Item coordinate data
— start —

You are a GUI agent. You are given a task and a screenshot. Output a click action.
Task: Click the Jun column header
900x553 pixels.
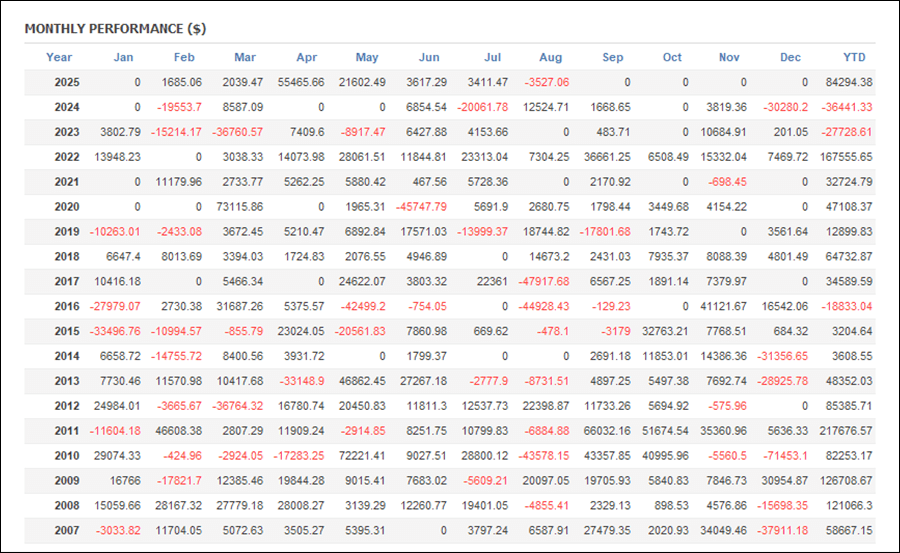(x=428, y=57)
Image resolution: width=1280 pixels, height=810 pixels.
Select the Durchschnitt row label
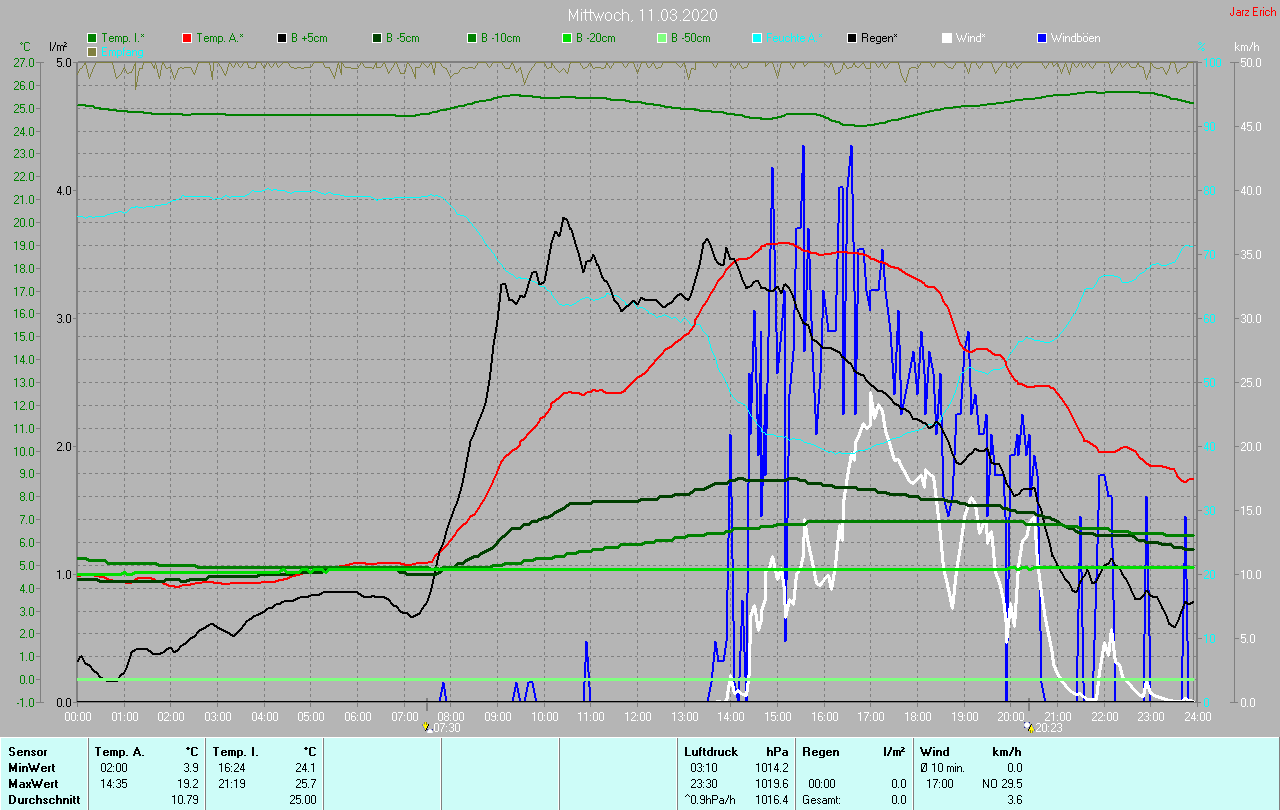[x=42, y=799]
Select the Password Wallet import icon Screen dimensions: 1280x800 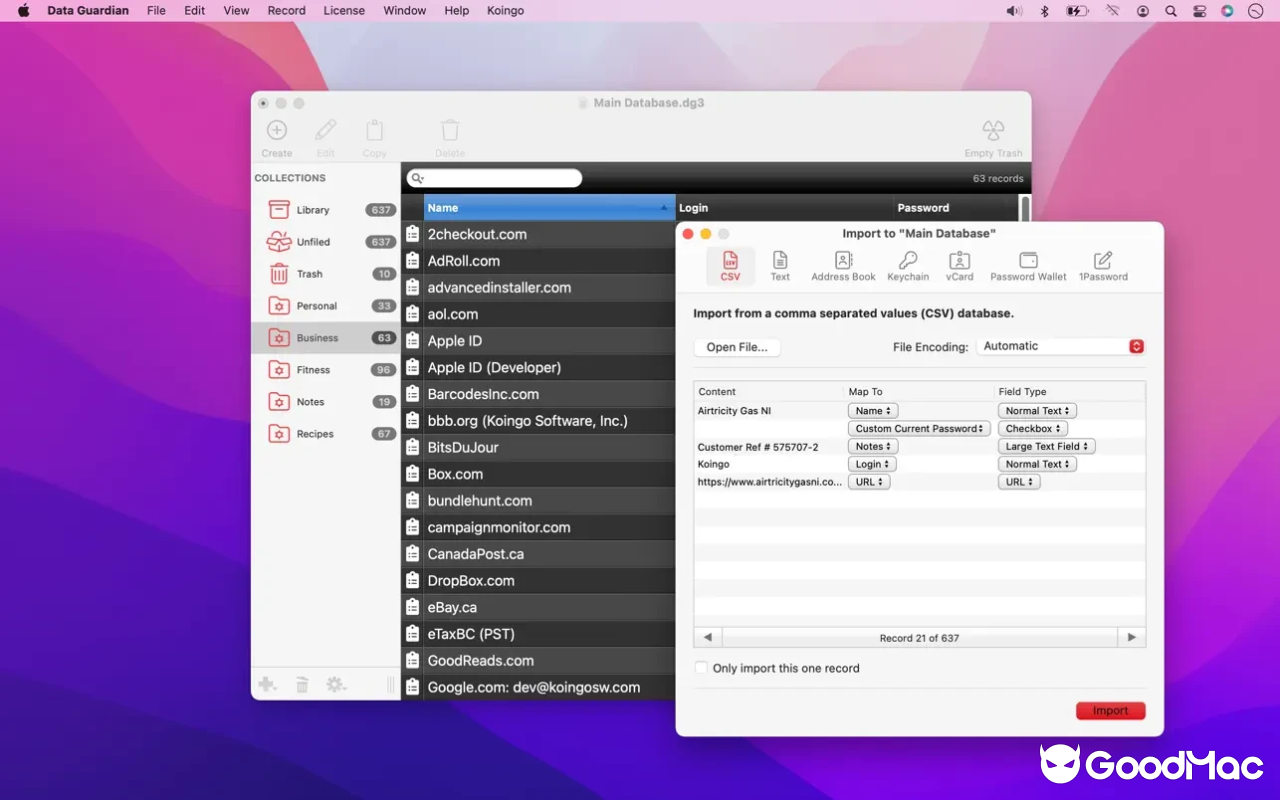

— end —

# [REQUIREMENT]
Rescale the rows from the very first line through the line containing "[x=42, y=799]", inclusive, and reproduce each of those lines with its requests, multiplying every answer coordinate by 1.75 and rounding to the nearest whole number, halves up. Leave the pictures out.

# [OUTPUT OF THE TASK]
You are a GUI agent. You are given a task and a screenshot. Output a click action.
Task: Click the Jun column header
900x553 pixels.
(x=749, y=100)
Image resolution: width=1280 pixels, height=810 pixels.
Select the Durchschnitt row label
[x=74, y=1398]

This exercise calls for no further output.